MARTINSBURG, W.Va. — A bank executive who was named in a 2007 West Virginia Ethics Commission probe of the Eastern West Virginia Regional Airport Authority has not been reappointed to the airport's governing board.

Mayor George Karos' nomination of Stephen Cox to a three-year term died Thursday night before the Martinsburg City Council for lack of second to a motion by Councilman Roger Lewis to reappoint Cox, who is a senior vice president of Centra Bank in Martinsburg.

Allowing Lewis' motion to die without comment were Rodney Woods, Gregg Wachtel, Dennis Etherington and Max Parkinson. Richard Yauger, who has yet to attend a council meeting this year due to health problems, and Betty Gunnoe were absent.

Woods and Wachtel's brother, Richard, were separately reappointed to the airport board by the council. Their three-year terms begin July 1. Wachtel was allowed to be excused from voting on his brother's reappointment.

At least three people, including Berkeley County Council member Elaine Mauck, who regularly attends Airport Authority meetings, urged council members Thursday not to reappoint Cox and Wachtel to the airport authority.
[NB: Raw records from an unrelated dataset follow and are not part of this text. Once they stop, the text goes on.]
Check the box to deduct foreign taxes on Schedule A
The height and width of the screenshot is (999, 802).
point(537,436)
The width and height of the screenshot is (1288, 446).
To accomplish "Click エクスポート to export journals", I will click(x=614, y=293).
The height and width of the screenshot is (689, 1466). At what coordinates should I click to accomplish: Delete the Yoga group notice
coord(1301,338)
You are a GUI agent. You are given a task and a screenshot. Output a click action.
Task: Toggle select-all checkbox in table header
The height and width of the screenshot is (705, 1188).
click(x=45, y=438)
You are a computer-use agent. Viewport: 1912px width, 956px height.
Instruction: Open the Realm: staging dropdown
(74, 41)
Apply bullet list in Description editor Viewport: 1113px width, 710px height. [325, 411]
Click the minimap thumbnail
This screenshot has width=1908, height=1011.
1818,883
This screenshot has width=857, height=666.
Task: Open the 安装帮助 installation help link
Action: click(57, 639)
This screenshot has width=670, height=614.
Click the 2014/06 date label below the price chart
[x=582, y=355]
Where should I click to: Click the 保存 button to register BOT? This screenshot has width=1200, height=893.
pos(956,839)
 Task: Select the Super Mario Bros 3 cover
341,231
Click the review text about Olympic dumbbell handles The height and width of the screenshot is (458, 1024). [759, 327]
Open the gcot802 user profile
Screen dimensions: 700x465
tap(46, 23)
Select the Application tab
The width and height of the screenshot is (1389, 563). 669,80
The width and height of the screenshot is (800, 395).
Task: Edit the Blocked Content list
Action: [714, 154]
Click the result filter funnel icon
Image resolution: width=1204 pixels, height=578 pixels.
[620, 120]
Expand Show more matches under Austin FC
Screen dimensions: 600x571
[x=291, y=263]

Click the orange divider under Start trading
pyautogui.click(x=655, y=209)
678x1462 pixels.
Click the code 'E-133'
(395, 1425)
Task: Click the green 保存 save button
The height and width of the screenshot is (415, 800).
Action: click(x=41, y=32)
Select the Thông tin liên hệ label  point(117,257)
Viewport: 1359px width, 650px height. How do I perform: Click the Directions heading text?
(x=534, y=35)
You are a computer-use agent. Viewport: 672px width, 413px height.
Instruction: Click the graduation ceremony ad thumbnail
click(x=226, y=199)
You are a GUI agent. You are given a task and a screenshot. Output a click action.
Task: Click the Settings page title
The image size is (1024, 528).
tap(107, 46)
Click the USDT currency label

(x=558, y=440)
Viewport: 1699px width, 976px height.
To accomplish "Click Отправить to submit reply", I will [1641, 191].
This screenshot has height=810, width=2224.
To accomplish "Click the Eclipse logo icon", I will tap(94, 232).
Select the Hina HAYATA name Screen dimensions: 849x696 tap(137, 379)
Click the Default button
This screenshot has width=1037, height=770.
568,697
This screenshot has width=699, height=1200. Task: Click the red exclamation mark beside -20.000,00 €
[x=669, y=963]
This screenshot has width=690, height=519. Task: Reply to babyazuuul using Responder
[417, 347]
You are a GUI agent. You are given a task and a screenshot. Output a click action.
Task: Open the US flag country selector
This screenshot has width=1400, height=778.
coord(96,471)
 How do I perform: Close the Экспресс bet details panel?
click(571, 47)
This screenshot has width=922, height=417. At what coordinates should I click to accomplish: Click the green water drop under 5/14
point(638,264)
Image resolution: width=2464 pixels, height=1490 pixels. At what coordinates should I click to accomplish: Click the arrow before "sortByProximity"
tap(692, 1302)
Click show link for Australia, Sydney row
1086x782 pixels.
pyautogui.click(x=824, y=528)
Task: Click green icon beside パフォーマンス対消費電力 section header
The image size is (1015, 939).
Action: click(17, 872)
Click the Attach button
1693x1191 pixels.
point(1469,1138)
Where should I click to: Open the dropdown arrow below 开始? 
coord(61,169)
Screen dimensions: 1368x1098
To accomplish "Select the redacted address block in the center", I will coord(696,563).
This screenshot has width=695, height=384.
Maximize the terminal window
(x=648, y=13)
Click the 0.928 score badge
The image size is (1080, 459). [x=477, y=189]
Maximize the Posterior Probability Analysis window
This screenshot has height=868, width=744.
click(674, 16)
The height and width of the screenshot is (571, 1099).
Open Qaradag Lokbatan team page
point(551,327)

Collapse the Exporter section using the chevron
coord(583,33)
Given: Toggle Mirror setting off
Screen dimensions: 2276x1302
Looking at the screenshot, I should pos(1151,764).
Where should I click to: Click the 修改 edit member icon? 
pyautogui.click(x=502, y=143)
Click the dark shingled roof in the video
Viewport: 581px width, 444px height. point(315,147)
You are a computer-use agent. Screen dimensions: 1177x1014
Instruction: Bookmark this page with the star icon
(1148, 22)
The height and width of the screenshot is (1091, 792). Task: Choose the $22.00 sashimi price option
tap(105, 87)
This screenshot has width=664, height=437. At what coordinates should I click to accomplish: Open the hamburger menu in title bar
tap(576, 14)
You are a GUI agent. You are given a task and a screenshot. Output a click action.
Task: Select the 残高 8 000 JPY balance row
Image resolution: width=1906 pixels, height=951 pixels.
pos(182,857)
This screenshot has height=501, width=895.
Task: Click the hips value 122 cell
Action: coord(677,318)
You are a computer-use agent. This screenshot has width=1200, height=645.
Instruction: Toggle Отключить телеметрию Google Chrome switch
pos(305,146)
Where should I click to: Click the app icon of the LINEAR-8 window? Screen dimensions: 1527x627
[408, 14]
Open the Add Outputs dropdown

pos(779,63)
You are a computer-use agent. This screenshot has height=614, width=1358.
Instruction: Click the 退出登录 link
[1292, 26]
Berkeley County resident Michael Folk cited the ethics commission probe of Cox and now-former airport board member Robert McMillan in lobbying against the reappointment Thursday.

Cox, who handles commercial lending for the bank, was ordered by the state ethics commission in 2007 not to vote on matters that involved Arcadia Aviation, which up until May 31 was the airport's fixed-base operator.

In 2007, Arcadia Aviation obtained a $2.6 million loan from Centra Bank and the state ethics commission said later that year that Cox and McMillan were not to vote on issues involving the New York-based company as long as the loan was outstanding. McMillan also served on the Centra Bank board.

Both men have denied violating the state Ethics Act, but also acknowledged "citizens in this state may perceive a conflict of interest when they, as appointed board members of a governing body, vote on matters involving a customer of a business with which they have a financial relationship," according to a conciliation agreement with the ethics commission.

The conciliation agreement cited several actions taken in 2006 by the airport authority, including a vote by both men backing Arcadia's plan for a hangar project.

Berkeley County Council President William L. "Bill" Stubblefield announced at last week's council meeting that he expected Arcadia Aviation to file for bankruptcy, but that has not yet happened, according to the federal court system's online database. Arcadia did not return a message left Friday requesting comment.